Parallel Computing

../../_images/hero_fa048ae4-e859-4146-8ad3-5ee30b6c8ad7.jpg

© iStock.com/Devrimb

Parallel Computing

We have seen over the first two parts of the course that almost all modern computers are parallel computers, consisting of many individual CPU-cores that can be connected together in two different ways: in either a shared-memory or a distributed-memory fashion. A supercomputer will contain tens of thousands of CPU-cores, all operating simultaneously.

A single CPU-core acts as a serial computer, running a single computer program at any one time. The Oxford English Dictionary defines serial computing as ‘the performance of operations … in a set order one at a time’. To take advantage of a parallel computer, we need to perform many operations at the same time so that we can make use of many CPU-cores. Parallel computing is defined as ‘Involving the concurrent or simultaneous performance of certain operations’.

It is quite clear that a supercomputer has the potential for doing calculations very quickly. However, it may not immediately be obvious how to take advantage of this potential power for any particular problem. This week, we look at ways to solve problems that enable us to take advantage of parallel computers. That requires a problem, calculation or serial computer program to be parallelised.

The process of parallelising a calculation has a number of important steps:

  • splitting the calculation into a number of smaller tasks that can be done independently (and therefore performed simultaneously by different CPU-cores), which is also called decomposing the calculation;

  • identifying when and where tasks need to be coordinated (meaning that the CPU-cores must talk to each other);

  • implementing these two operations using standard approaches;

  • executing the parallel program on a parallel computer.

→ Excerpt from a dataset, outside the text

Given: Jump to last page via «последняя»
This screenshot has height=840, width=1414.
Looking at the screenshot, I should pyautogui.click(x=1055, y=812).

The first two steps typically depend on the problem you are trying to solve, and you do not have to consider the architecture of the particular parallel computer you are eventually going to run on. However, we will see that the last two steps are quite different depending on whether you are targetting a shared or distributed-memory computer. In these cases we use different programming models called the shared-variables model or the message-passing model; these two models are executed in very different ways.

Once you have reached step 3, there are many existing software packages and tools to help you automate the process. However, it may be surprising to you that the first two steps are still done by hand, requiring someone to sit down and think things through using pencil-and-paper, maybe trying a number of ideas to see which works best.

Parallel computing has been around for several decades so there is a wealth of experience to draw upon, and the best parallelisation strategies have been identified for a wide range of standard problems. Despite this, it is not currently possible to completely automate these first two steps for anything but the simplest problems – perhaps a disappointing state of affairs given the fact that almost every phone, tablet or laptop is now a parallel computer, but good news if you are employed as a parallel programmer!


../../_images/hero_8a44d8b2-6e6a-4de1-9127-ce39d7400ad4.jpg

© iStock.com/Alija

Traffic Simulation

Now we are going to consider how to parallelise a more interesting example than just adding up a list of numbers. First, we will describe how the example works and get familiar with it.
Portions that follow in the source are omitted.